Tags: Iraq , Rand Paul , Barack Obama , Dick Cheney

Cheney: Why Investigate Those Who Helped Get Osama?


From the first Morning Jolt of the week:

Cheney: Why Are We Still Investigating CIA Interrogators?

While I’m on board with Cheney’s complaint, doesn’t it seem like the extremely slow-moving investigation of CIA interrogation techniques is an Obama administration puppet show to amuse and please its far-left base? For starters, we’re nearly two-and-a-half years into this administration, without much of a peep out of this investigation. The evidence for a prosecution may not be there anymore, or any prosecutor may feel iffy about their chances before a grand jury. I realize that for an indictment a grand jury doesn’t need to be unanimous, but I believe you need 12 out of a pool of 16 to 23 to bring charges, and how many Americans would look at the evidence of water-boarding or other hard interrogation techniques and shrug and say, “Yeah, but it’s Khalid Sheik Mohammad, the mastermind of 9/11. He had it coming!”
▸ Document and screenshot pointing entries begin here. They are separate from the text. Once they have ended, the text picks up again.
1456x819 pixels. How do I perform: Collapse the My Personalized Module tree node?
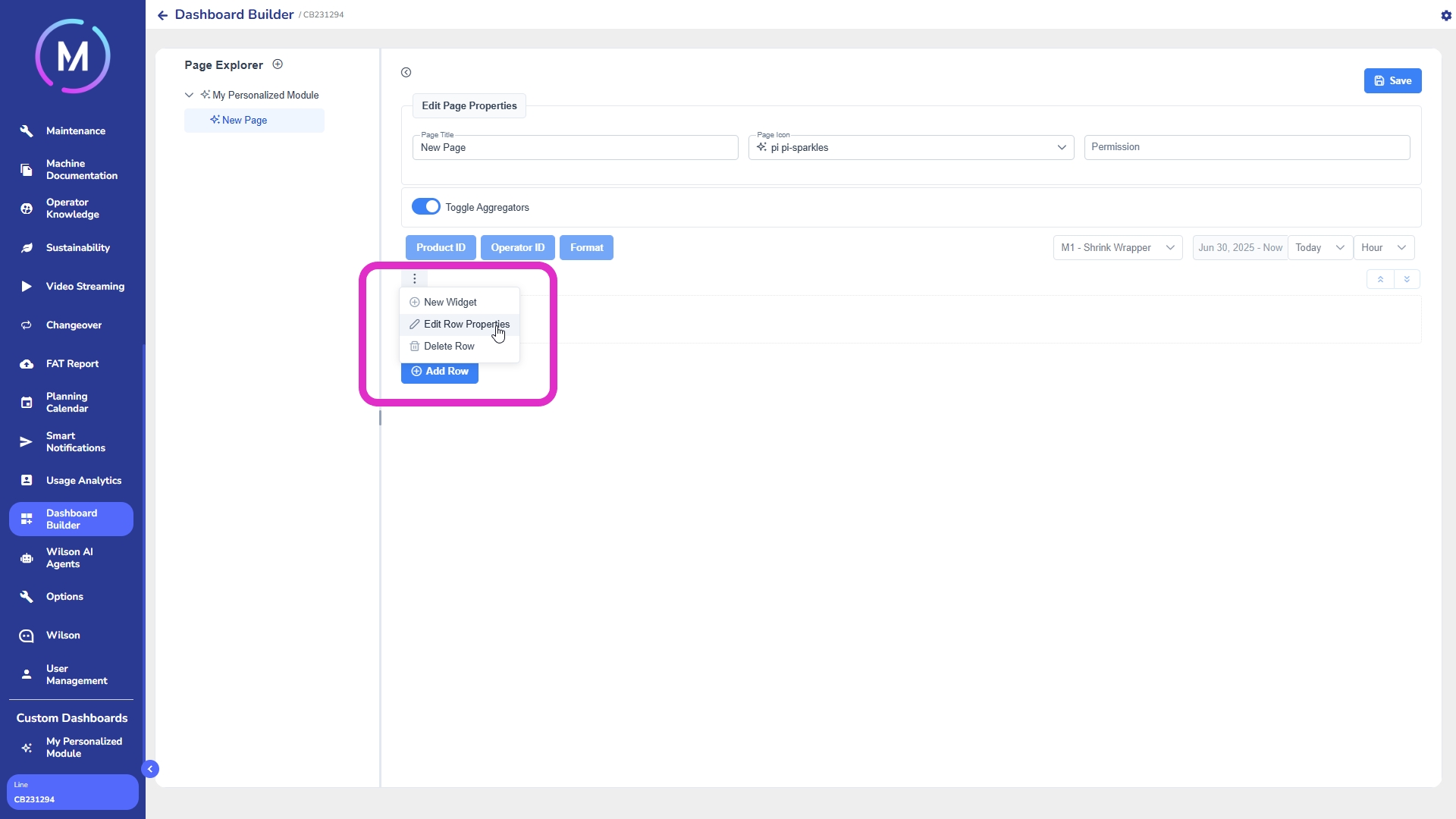tap(189, 95)
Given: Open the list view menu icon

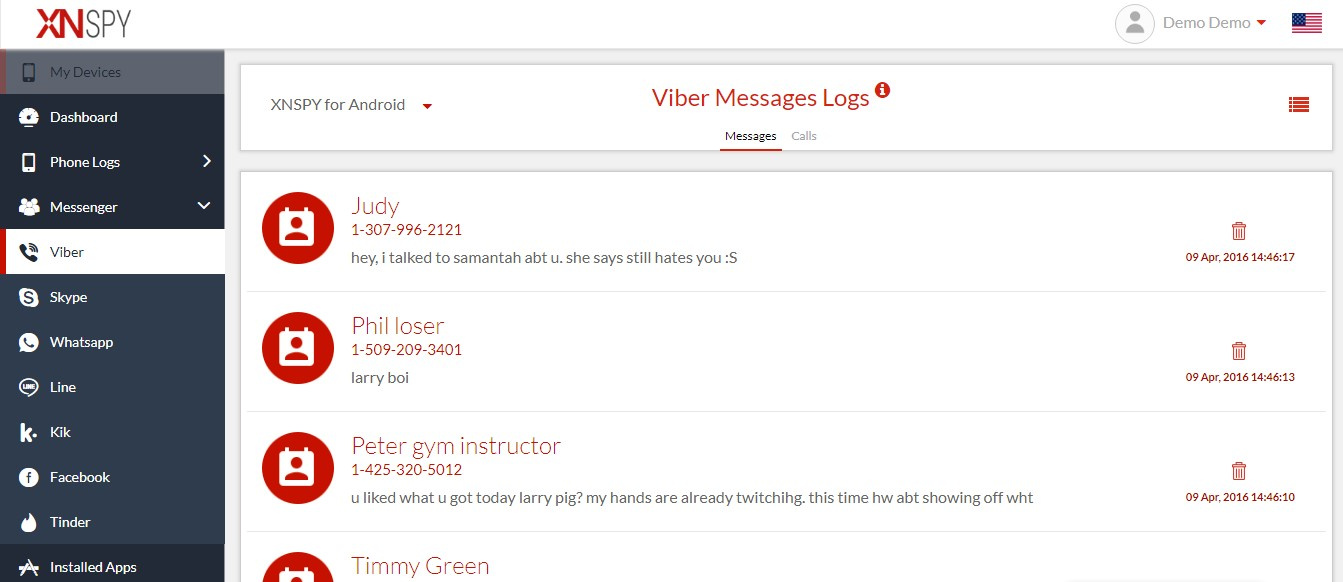Looking at the screenshot, I should pyautogui.click(x=1299, y=104).

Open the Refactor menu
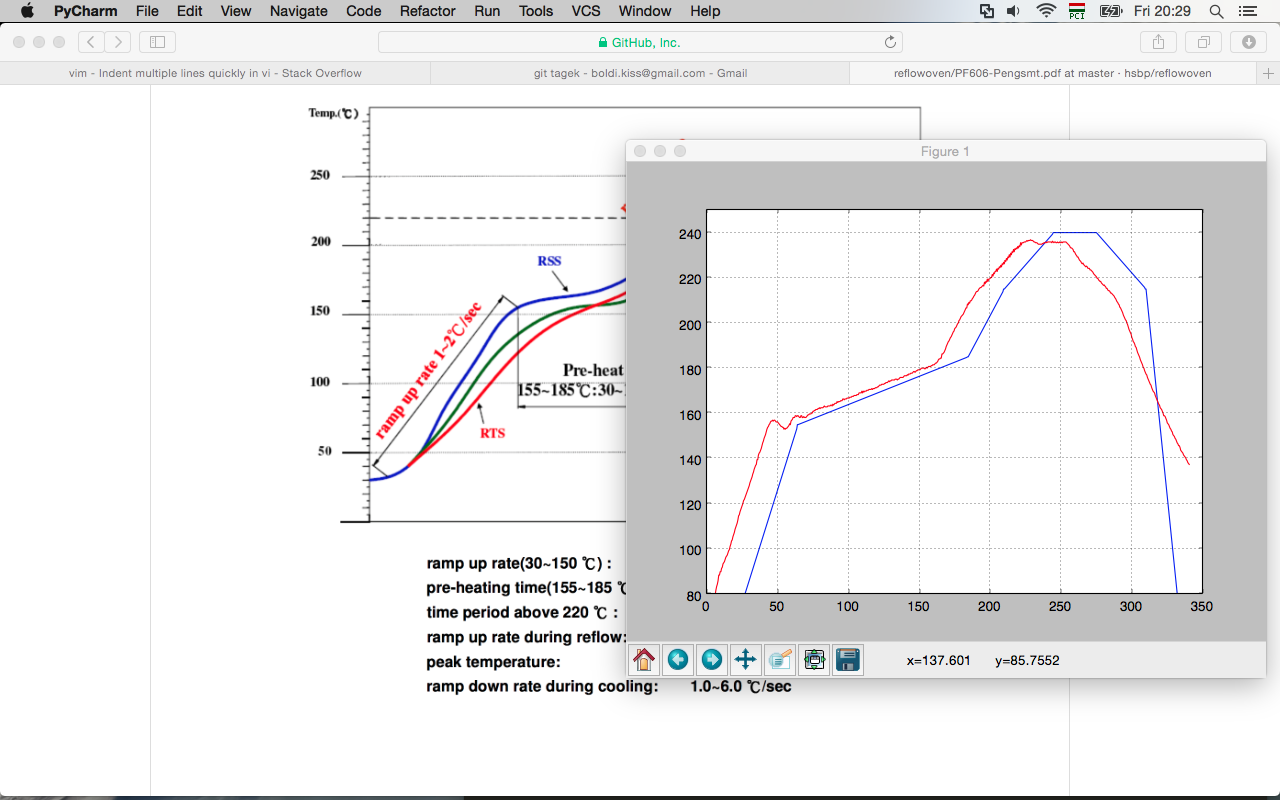[428, 11]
Fox News: “Former Vice President Dick Cheney said Sunday it’s an “outrage” the Obama administration continues to investigate CIA agents who interrogated terror suspects, claiming they did nothing wrong and expressing concern about the precedent it sets.  Cheney weighed in on the probe after several Republicans and other ex-officials have renewed their call for the Justice Department to drop the investigation — launched nearly two years ago by Attorney General Eric Holder — in light of the killing of Usama bin Laden. Though it’s unclear what role so-called enhanced interrogation played in finding bin Laden, Cheney told “Fox News Sunday” the techniques probably “contributed” and suggested the circumstances make the Justice probe all the more unsettling. ”It’s unfortunate,” Cheney said. “These men deserve to be decorated. They don’t deserve to be prosecuted.” Cheney noted there was a “complete investigation” during the Bush administration that concluded the agents had not violated the law. He said the decision by Holder to reopen that case and hand it over to a special prosecutor sets a “terrible precedent.” 
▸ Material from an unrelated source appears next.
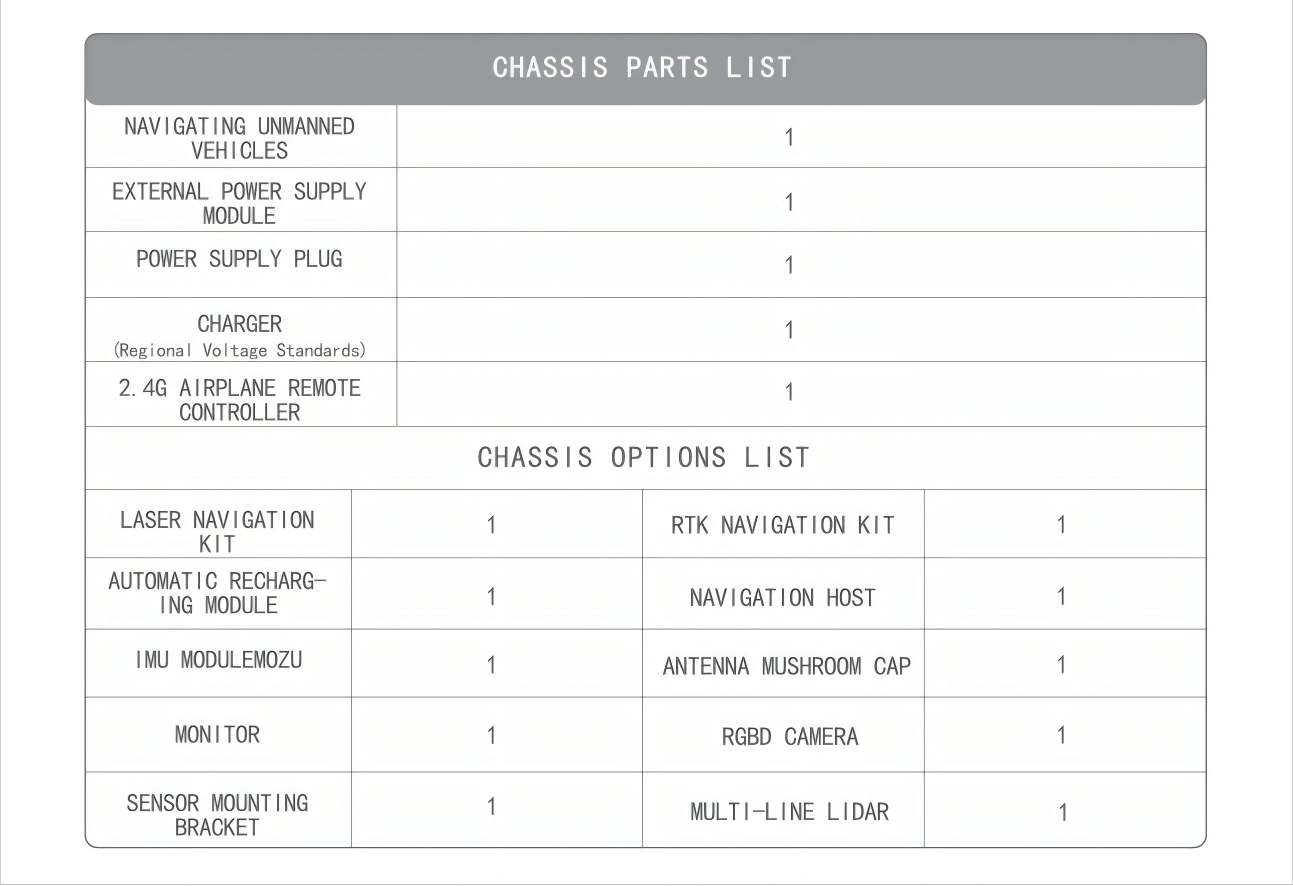Select the NAVIGATING UNMANNED VEHICLES cell

(240, 139)
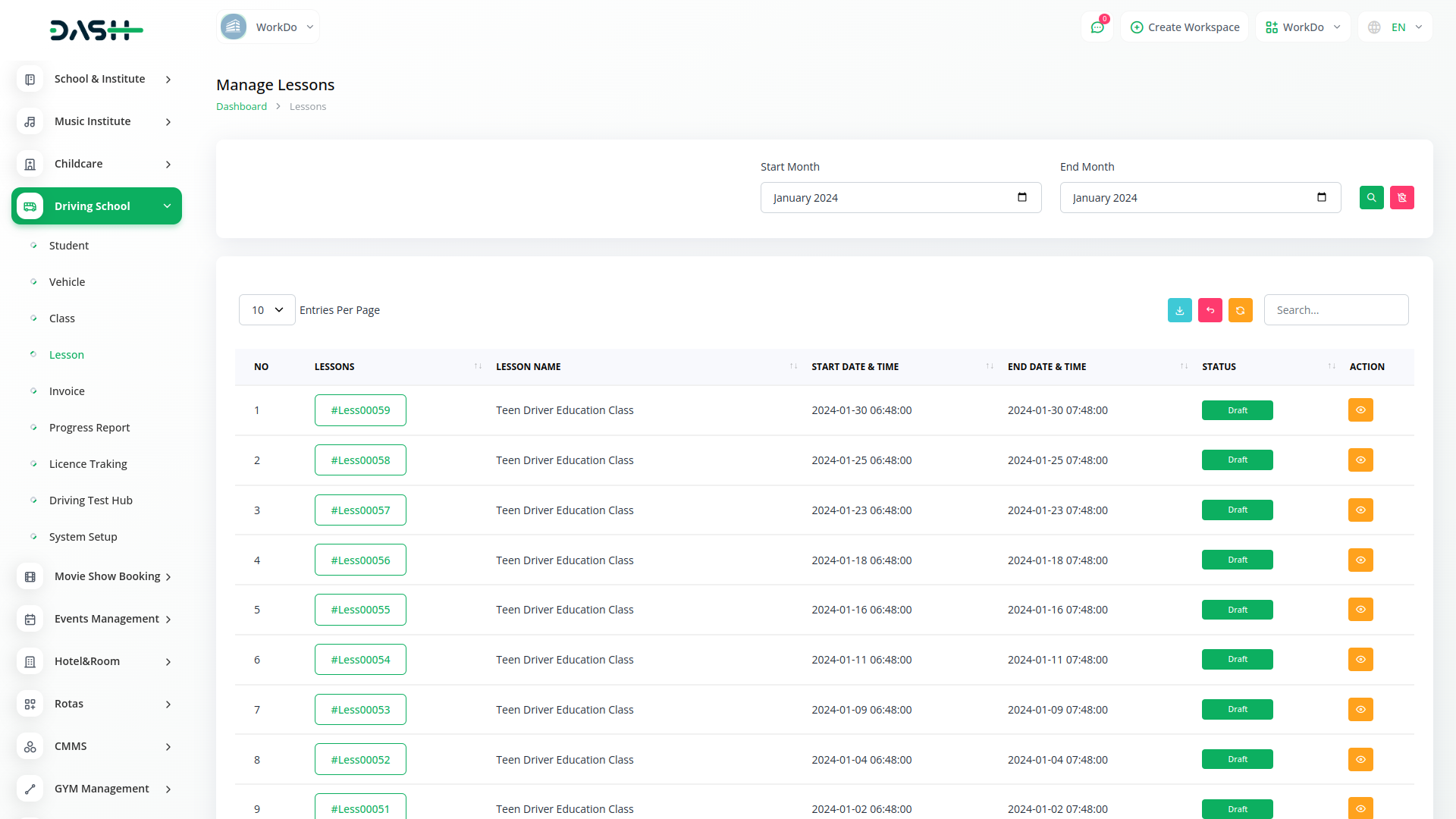Click End Month calendar picker icon
Screen dimensions: 1456x819
pyautogui.click(x=1321, y=198)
The Lonely Conservative notes, “Everything the government has been doing lately should send a chill through every American. Oh, and remember when they prosecuted Navy SEALS for “abusing” terrorists? The case fell apart, they were just trying to make examples of them. Now they bask in the glory brought to them by the Navy SEALS. Chris Wallace also interviewed National Security Adviser Tom Donilon and asked him why it was okay to shoot Osama bin Laden in the face when he was unarmed, but it’s wasn’t okay to waterboard Kaleid Sheik Mohammad. He didn’t have a very good answer, but stood by the assertion. He said we were at war with bin Laden, Wallace pressed him, pointing out that we’re also at war with KSM. Like a stubborn child confronted with the truth and logic, he still refused to budge.”
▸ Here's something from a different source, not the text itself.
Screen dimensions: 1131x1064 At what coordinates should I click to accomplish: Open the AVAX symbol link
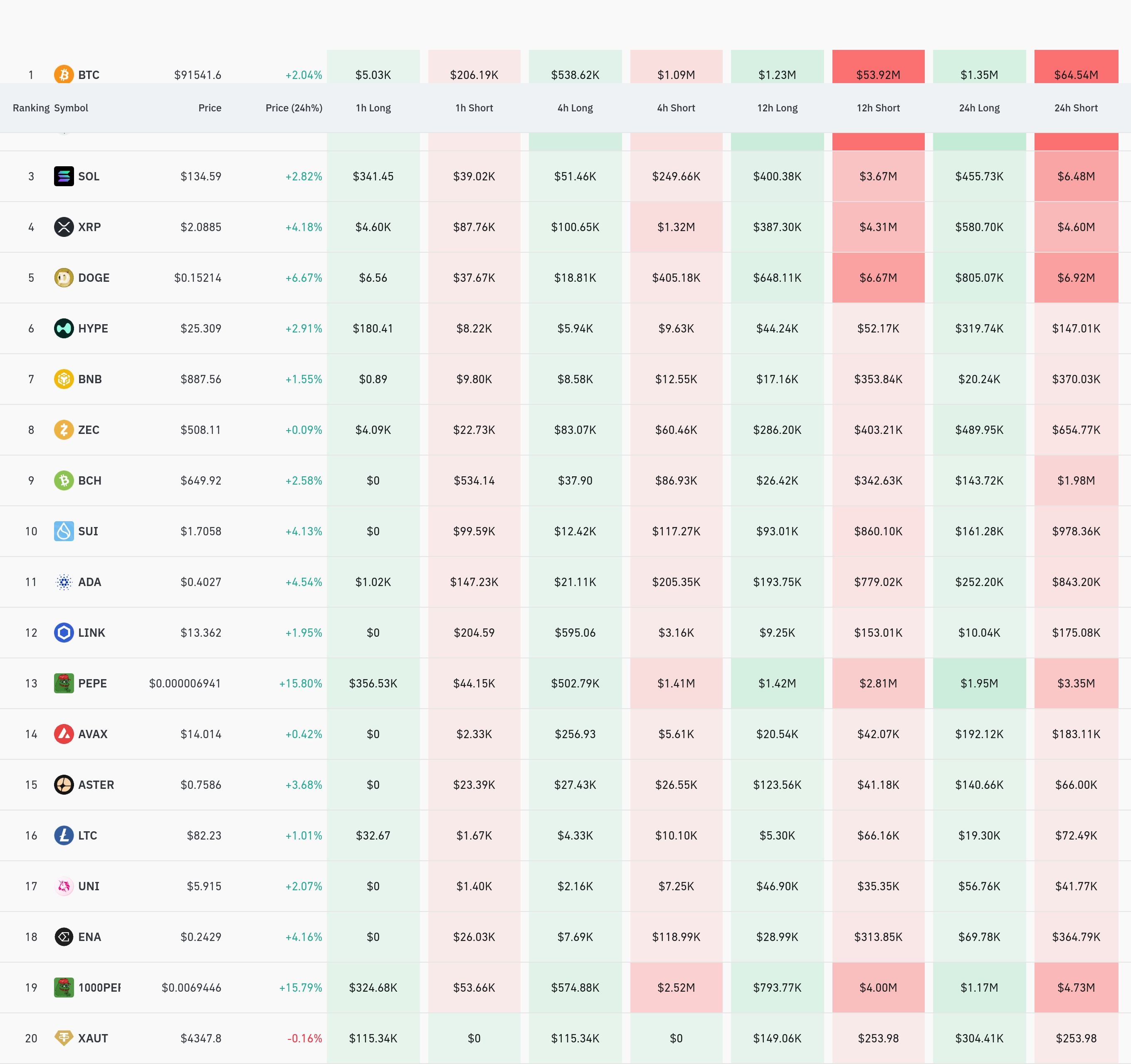[x=93, y=734]
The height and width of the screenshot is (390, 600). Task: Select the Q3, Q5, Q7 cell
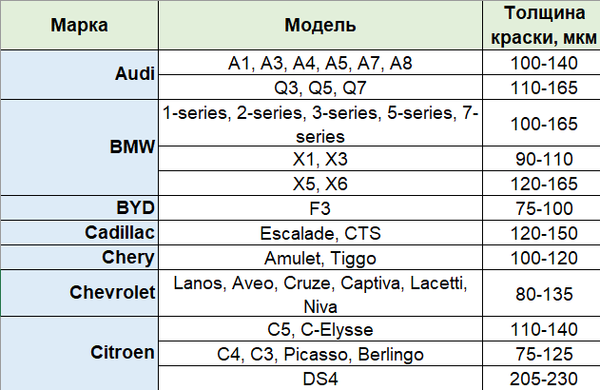pos(320,87)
Don Surber: “Let’s ask Laden if he prefers a bullet in the head to water boarding.” 

Reminds me of Leno’s joke from last week: “Bin Laden was buried at sea. Or as Dick Cheney calls it, “the ultimate waterboarding!”

Tags: Barack Obama , Dick Cheney

Trust the Pronunciation From the Man Himself


In an earlier edition of the Jolt, I referred to Chris Matthews’s habit of referring to the former vice president and members of his family as “Chee-nee” instead of the widespread pronunciation of “Chay-nee.”

Apparently Matthews bases his pronunication based on a 2007 statement by Lynne Cheney that members of Dick Cheney’s family always pronounced it “Chee-nee” before he became a public figure; the matter is also discussed in Stephen Hayes’s biography of Cheney. But no less a figure than Liz Cheney called Matthews misinformed, and I note that both times Cheney was sworn into office, he said “I, Richard Chay-nee.”

I suspect if Dick Cheney wanted to be called “Chee-nee,” he would let us know.

Tags: Dick Cheney

The New, Slim, Kinder, Gentler Cheney Debuts


This morning on the Today show, a dramatically slimmer Dick Cheney reappears, leading off this morning’s Jolt . . .

Dick Cheney Compliments Obama! Well, Sort of. Kinda. Almost.

Hey, look, everyone, a Kumbaya moment! Former Vice President Dick Cheney is saying nice things about President Obama!

ABC News offers bits from an upcoming interview with Cheney: “Asked if he still believed that Obama has made America less safe, Cheney said his previous comments were in reference to concerns that Obama would roll back counterterrorism policies the Bush Administration had put in place, such as enhanced interrogation techniques and the terror surveillance program. ‘I think he’s found it necessary to be more sympathetic to the kinds of things we did,’ Cheney said, noting that it was ’all well and good’ that the Obama administration has ‘gotten active’ with the drone program against terrorists. But, Cheney said, he still worries that Obama does not have the same absolute commitment to preventing a terror attack that he and George W. Bush had simply because Obama has yet to go through a day like 9/11, as they did. ‘[Sept. 11] certainly stimulated in me and I think the president I worked for an absolute commitment that that’s never going to happen again on our watch. And that we’ll do whatever we have to do in order to prevent it,’ he said. ‘And I hope President Obama is to that point now where he has that same basic attitude. But we might never find out until there’s actually another attack.’”

See, the old hard-line Cheney would have said Obama was certainly a squish on the war on terror, and today the new, kinder, gentler, old softie Cheney is saying there’s a possibility he might not be a squish on the war on terror. Hey, there is a new tone in politics!

USA Today focuses on these quotes: “Cheney said Obama appears to have learned because he has ‘been through the fires of becoming president, and having to make decisions and live with the consequences . . . As I say, I think he’s found it necessary to be more sympathetic to the kinds of things we did,’ Cheney said. ‘They’ve gotten active, for example, with the drone program, using Predator and the Reaper to launch strikes against identified terrorist targets in the various places in the world.’”

Moe Lane: “Cheney genially praising Obama for showing the elementary good sense to follow George W Bush’s lead on the GWOT is pretty good stuff.  My only quibble there is that the former Vice President didn’t observe that the current President had really ‘grown in office’ in that regard; but then, that can be a killing insult, inside the Beltway.  The doctors probably told Cheney to take it easy until he’s more comfortable with his cyborg body . . .”

I saw nothing on Daily Kos or other blogs about this Monday night, and perhaps they’re not as Cheney-obsessive as they used to be; maybe Palin Derangement Syndrome squeezes out the time they used to be able to devote to hating other prominent conservatives. Expect Cheney to dominate a news cycle or two with his typically blunt assessments.

Also note this point in the addendum: “Be warned: All of Washington will be unproductive Tuesday morning, on account of some ice and snow. This presumes, of course, that Washington has some measurable productivity on a regular Tuesday morning.”